Le 26 juillet 2016, Roselyne Hamel est subitement passée du calme à l’effroi. Ce mardi-là, alors qu’il officiait pour une poignée de fidèles dans son église de Saint-Etienne-du-Rouvray, le père Jacques Hamel, 85 ans, est pris en otage puis tué par deux terroristes se revendiquant de l’Etat islamique

“Je me disais qu’ils allaient les libérer”. La veille de l’attaque, le père Jacques Hamel et sa famille avaient évoqué à table l’attentat de Nice, survenu seulement quinze jours auparavant sur la Promenade des Anglais. “Nous en étions encore tous choqués, à en débattre. Nous nous penchions avec mon frère sur ce drame, sans savoir que le lendemain ce serait son tour”, raconte Roselyne Hamel au micro d’Europe 1, mercredi. Quand la sœur du prêtre est prévenue par les autorités, les deux terroristes viennent de faire irruption dans l’église. C’est une religieuse, qui était parvenue à fuir, qui a donné l’alerte. “Je n’ai jamais pensé une seule minute que mon frère ne reviendrait pas. Il y avait un tel déploiement de police, de militaires en armes, que je me disais qu’ils allaient les libérer. C’était tellement énorme, ce cordon de police sur lequel je me précipitais pour voir ce qui se passait dans l’église et assister mon frère dans sa difficulté…”, se remémore-t-elle.
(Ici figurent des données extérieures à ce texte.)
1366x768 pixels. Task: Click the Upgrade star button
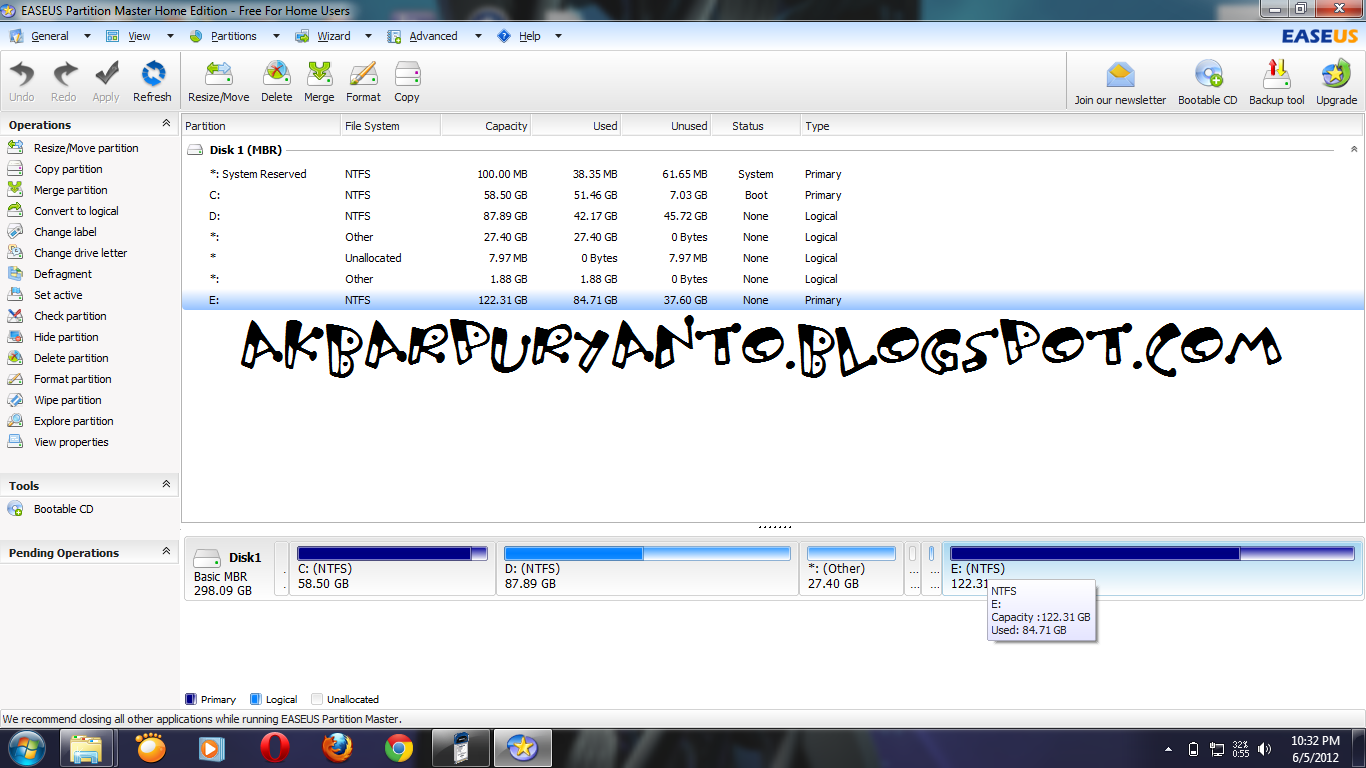tap(1336, 80)
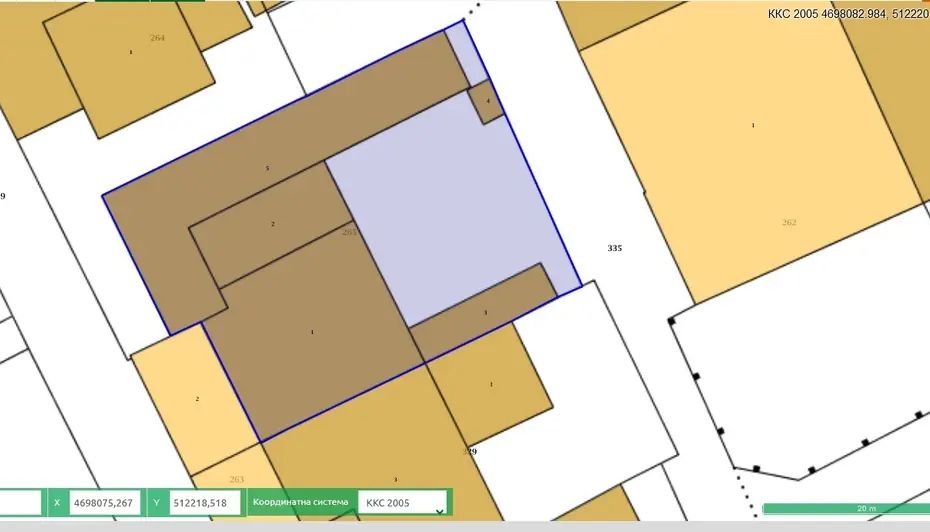Viewport: 930px width, 532px height.
Task: Select light-yellow building 2 left of highlighted parcel
Action: tap(197, 398)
“Une déchirure intérieure innommable”. S’en suivent deux heures d’attente, pendant lesquelles les policiers de la Brigade de recherche et d’intervention (BRI) de Rouen tentent de mettre fin à la prise d’otages. Pour Roselyne Hamel, mise à l’abri avec d’autres proches, ce sont “deux heures d’attente silencieuse, confiante qu’il ne pourrait rien arriver à ces personnes dans l’église”. Et puis on est venu lui annoncer que “tout était fini”. “Il y a un blessé, un mort, c’est votre frère”, se rappelle-t-elle. “Après deux heures d’attente dans le silence, ça a été un choc. C’était brutal. J’avais l’impression d’avoir été moi-même déchirée par une arme. Une déchirure intérieure innommable. Je croyais le revoir épuisé, choqué, mais vivant.”
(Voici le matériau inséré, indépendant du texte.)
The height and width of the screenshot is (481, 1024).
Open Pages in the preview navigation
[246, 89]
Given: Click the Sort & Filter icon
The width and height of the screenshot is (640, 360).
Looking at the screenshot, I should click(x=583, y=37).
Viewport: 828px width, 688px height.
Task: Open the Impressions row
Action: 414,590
Pas de haine pour les assassins de son frère. Alors que Saint-Etienne-du-Rouvray s’apprête à rendre hommage au père Hamel, un an jour pour jour après le drame, Roselyne est apaisée. “À quoi bon” en vouloir aux assassins de son frère ? “Ces jeunes possédés d’une folie meurtrière dont leurs parents ont été impuissants dans leur dérive. Pourquoi en vouloir à ces jeunes ? Ils sont morts (…) La chrétienté a tellement évolué qu’aujourd’hui, le pardon fait partie de notre vocabulaire, et non la haine. La haine est destructive”, assure-t-elle. 
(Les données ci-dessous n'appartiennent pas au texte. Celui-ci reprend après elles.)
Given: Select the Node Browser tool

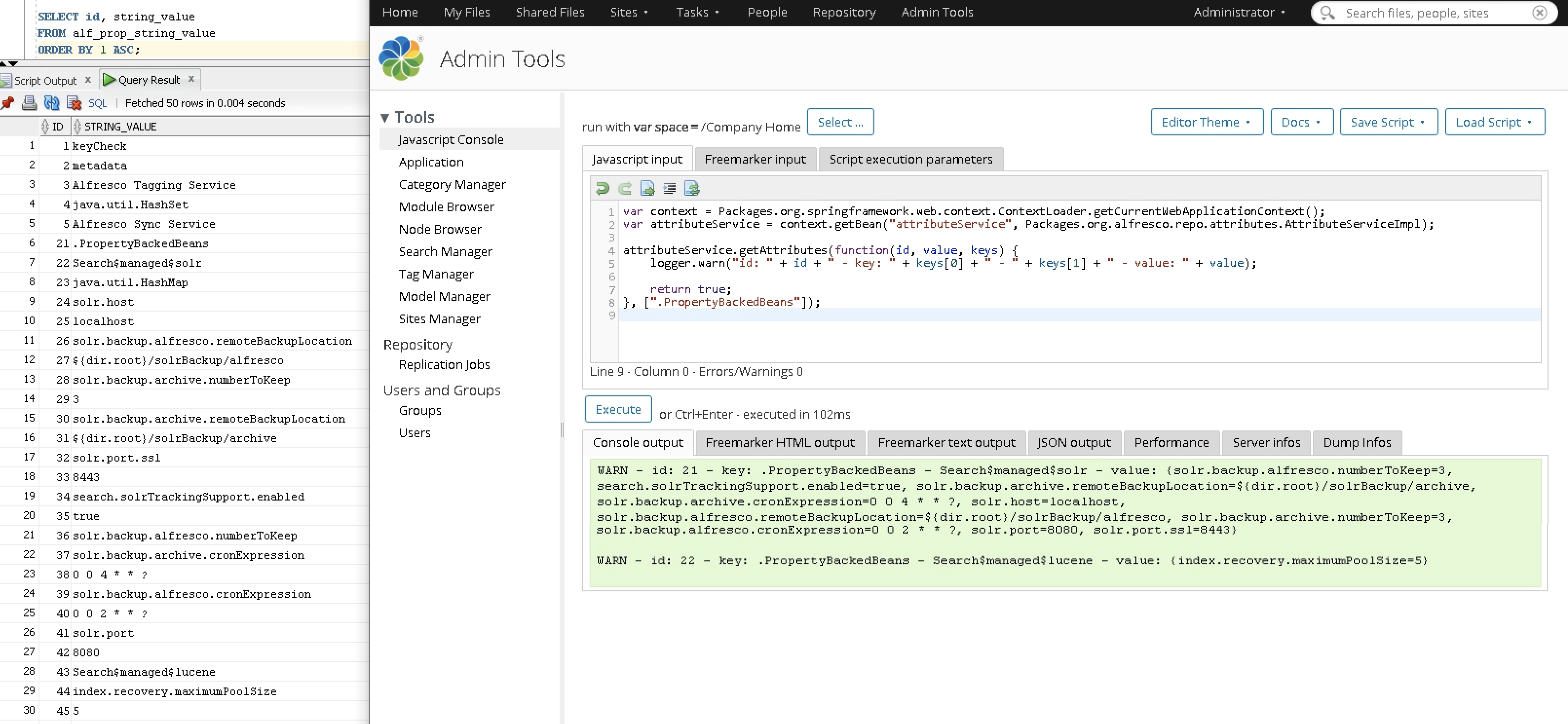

“Pourquoi lui ?” “On s’est posé la question ‘pourquoi lui ?'”, avoue Roselyne Hamel. Une question balayée quelques jours plus tard, lors de la préparation des obsèques du prêtre, grâce à une anecdote qui a marqué la vie du père Hamel. “Je me suis vite référée à ce qu’il me racontait dans ses dernières années : son périple en Algérie où il avait échappé à la mort alors que tout le convoi de jeeps, où il était chauffeur d’un gradé, a été tué par une rafale en traversant un oasis. Il s’étonnait à chaque fois qu’il me racontait : ‘mais pourquoi moi ? Pourquoi moi je ne suis pas resté, comme eux, inerte dans cet oasis ? Pourquoi moi ?'”, raconte aujourd’hui sa sœur. Pour Roselyne, son frère était destiné à accomplir le bien auprès des hommes, à aller au bout de son sacerdoce. “Il disait : ‘je souhaite célébrer ma messe jusqu’à mon dernier souffle, dans mon église'”.